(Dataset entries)
* * * * * * * * *
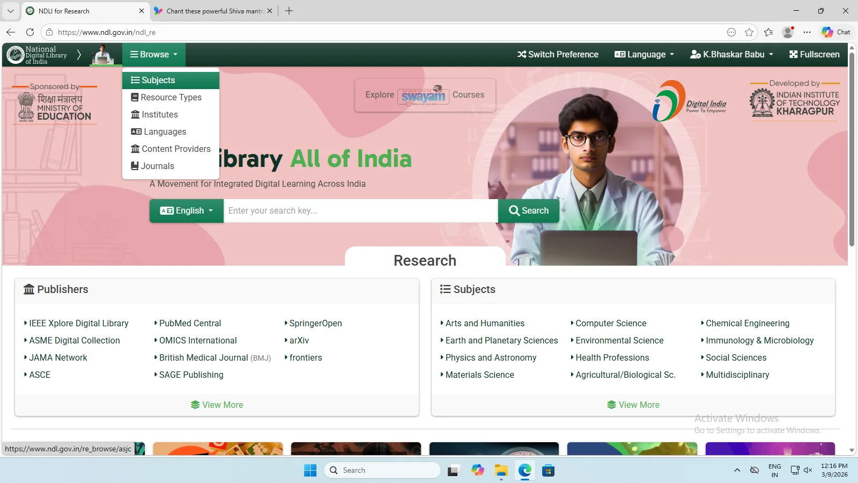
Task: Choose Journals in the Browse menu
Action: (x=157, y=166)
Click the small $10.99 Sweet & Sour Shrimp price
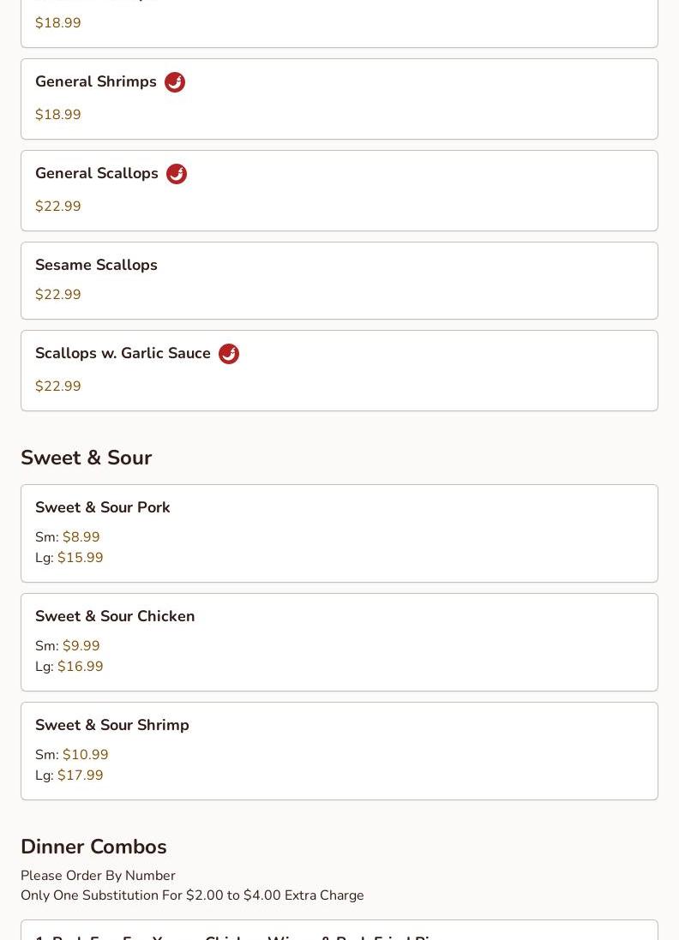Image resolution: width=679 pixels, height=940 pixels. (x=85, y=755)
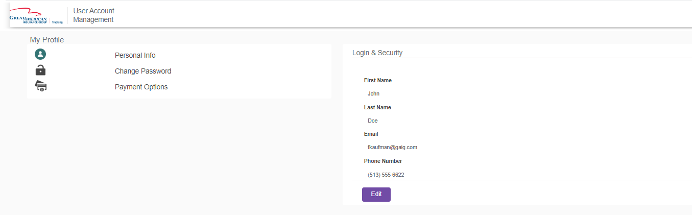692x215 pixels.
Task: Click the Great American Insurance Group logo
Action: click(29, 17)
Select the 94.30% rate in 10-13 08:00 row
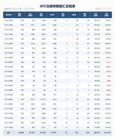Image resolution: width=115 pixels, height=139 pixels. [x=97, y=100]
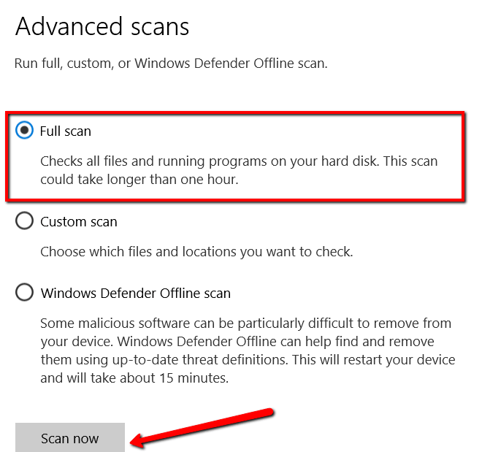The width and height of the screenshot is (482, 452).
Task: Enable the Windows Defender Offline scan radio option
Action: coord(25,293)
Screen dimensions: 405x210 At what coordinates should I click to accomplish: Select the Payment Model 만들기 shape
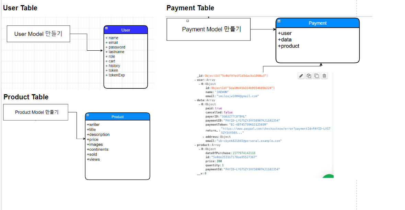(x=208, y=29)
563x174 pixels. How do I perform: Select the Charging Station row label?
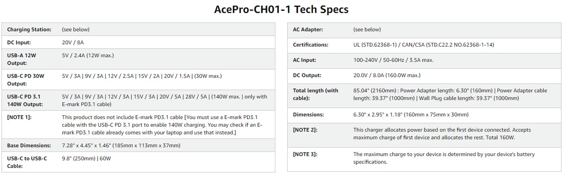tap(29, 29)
* * * * * * * * *
_What you are asked to do_:
Print, without pictures, exactly the lines from the one containing "Screen dimensions: 405x210" through the final line of the records above.

_Solution_:
Screen dimensions: 405x210 At what coordinates should I click to accomplish: Select the Payment Model 만들기 shape
(x=208, y=29)
563x174 pixels. How do I perform: Select the Charging Station row label?
tap(29, 29)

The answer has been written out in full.